The significance of it is something like this: You used to organize around a supply chain and marketing. In future you will have to organize around an ecosystem that is diverse and somewhat out of the company’s control.
Stern points out that companies face a growing spectrum of stakeholders. We think of stakeholders as shareholders coupled to a little deference to employees and customers. NGOs meanwhile argue they too are stakeholders, but nobody quite buys that one. Stern says in fact the stakeholder community is much much wider. I’m inclined to believe he is right and yet think he is also not far reaching enough in this conclusions.
For the July nGenera members meeting I’ve been putting together a map of the ecosystem of one large global company and its initiatives to engender innovation in ways that look like CSR policy but which really come to light when you start to measure the ecosystem as a strategic platform for long term corporate growth.
The stakeholder community is in fact vast, though to date it has been treated as a PR issue. That means potential ecosystems have been marginalized and contained. And their value under-explored.

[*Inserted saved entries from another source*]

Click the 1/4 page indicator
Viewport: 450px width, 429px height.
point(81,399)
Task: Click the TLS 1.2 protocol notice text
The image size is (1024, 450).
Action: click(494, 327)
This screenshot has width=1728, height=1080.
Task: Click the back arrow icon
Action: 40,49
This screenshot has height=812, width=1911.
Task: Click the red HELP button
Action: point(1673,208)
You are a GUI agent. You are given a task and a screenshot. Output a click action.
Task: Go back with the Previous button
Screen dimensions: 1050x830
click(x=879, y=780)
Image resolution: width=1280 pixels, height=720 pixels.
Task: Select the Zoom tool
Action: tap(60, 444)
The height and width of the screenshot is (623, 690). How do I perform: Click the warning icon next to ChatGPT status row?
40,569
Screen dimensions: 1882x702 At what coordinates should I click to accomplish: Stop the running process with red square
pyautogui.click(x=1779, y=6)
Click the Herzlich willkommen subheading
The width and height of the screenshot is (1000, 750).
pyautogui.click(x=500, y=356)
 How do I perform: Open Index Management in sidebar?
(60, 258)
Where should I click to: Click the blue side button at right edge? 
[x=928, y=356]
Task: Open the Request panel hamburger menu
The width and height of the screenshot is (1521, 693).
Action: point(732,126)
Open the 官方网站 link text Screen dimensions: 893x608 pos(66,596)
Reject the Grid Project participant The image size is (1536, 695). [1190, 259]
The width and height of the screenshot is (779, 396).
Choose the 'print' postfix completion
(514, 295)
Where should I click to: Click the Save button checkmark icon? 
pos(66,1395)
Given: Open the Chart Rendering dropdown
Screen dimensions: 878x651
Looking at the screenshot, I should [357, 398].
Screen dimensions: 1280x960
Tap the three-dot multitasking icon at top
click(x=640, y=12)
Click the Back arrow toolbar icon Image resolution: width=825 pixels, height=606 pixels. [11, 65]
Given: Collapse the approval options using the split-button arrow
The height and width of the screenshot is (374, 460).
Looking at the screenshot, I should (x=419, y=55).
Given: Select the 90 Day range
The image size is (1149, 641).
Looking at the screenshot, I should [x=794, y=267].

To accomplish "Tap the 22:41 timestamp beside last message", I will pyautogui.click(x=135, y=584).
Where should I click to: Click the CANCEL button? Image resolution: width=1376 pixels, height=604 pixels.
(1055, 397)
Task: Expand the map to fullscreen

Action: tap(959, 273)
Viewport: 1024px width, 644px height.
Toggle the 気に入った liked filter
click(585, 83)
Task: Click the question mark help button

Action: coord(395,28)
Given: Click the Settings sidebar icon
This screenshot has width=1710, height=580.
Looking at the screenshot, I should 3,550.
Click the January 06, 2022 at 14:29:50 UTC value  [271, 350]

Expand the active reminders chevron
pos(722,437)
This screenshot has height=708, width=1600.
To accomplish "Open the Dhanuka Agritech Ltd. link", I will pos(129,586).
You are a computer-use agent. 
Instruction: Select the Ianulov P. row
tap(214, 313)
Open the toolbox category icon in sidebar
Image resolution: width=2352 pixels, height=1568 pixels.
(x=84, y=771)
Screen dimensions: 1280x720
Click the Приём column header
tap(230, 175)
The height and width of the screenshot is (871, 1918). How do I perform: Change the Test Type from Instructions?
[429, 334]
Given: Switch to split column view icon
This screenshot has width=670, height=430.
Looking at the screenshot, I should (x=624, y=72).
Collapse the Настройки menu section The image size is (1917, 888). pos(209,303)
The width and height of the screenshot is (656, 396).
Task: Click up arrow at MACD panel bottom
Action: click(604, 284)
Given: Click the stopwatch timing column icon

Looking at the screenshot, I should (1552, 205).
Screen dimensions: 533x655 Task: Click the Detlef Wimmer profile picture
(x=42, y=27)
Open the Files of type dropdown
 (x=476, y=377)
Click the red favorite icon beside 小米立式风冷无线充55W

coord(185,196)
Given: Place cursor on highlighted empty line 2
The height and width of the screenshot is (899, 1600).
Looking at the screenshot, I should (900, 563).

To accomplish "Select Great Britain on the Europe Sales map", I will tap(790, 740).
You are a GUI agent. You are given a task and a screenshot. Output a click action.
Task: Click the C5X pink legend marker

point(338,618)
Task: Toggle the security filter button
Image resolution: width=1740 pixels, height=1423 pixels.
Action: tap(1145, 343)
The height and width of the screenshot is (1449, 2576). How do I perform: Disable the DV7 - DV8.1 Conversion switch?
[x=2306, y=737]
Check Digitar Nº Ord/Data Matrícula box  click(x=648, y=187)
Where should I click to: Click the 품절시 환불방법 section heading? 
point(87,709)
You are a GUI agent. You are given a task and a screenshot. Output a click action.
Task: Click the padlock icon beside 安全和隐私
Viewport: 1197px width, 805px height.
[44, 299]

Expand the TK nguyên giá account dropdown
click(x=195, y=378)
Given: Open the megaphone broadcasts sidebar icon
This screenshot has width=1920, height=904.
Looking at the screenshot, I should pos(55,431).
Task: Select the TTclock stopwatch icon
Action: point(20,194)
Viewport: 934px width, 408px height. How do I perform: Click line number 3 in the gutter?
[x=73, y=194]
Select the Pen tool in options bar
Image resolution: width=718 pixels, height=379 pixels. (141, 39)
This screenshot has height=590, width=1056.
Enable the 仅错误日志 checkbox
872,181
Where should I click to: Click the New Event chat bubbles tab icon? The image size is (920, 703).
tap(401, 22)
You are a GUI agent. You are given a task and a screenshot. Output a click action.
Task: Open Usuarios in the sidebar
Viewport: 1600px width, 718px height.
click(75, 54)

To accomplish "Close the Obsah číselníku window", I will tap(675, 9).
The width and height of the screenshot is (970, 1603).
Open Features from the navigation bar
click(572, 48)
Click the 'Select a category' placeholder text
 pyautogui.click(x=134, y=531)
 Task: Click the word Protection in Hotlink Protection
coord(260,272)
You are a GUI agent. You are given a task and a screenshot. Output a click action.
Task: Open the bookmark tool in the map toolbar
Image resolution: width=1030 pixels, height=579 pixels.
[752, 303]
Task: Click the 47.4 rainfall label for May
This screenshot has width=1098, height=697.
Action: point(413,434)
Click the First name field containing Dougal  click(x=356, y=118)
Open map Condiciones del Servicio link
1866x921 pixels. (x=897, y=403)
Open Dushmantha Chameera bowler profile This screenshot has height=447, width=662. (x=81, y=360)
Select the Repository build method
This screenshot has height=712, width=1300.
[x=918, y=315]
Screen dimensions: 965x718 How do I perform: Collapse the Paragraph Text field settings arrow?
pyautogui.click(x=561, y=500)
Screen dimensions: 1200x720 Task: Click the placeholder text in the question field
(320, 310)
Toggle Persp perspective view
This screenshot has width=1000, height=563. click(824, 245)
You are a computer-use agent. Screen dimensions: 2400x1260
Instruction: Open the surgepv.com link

“In a survey of 660 senior executives around the world carried out by the EIU (Economist Intelligence Unit), almost half felt that leaving PR to handle contact with these new stakeholders would be a mistake. Greater engagement from top management supported by more open mindedness in the C suite would be preferable.” The article is here.
My argument is that these 660 executives are clearly waking up but haven’t yet drawn back the curtains. The stakeholder community – what we might now call the widest possible ecosystem – is a strategic asset. As the global economy fractures and as we learn to deal with multiple economic systems (from $5 a day African programmers to $2000 autos, to our own perhaps bloated production systems and product expectations), the ecosystem will become a dominant management mode precisely because this fractured global economy is not controllable.
Going back a decade we thought of ecosystems as “glocal” partner networks. Today we have to think of them as multifaceted and large, susceptible to management disciplines but able also to create the unexpected.
In short they are ways to plan the unplannable – a little like Apple have done with its Apps environment. Ecosystems bring the unpredictable into the planning zone. My advice to companies who think of stakeholders narrowly is to wake up to the new randomness of economic expansion. Casting the net over the stakeholder community is good strategy if you can bring yourself to live with this new reality.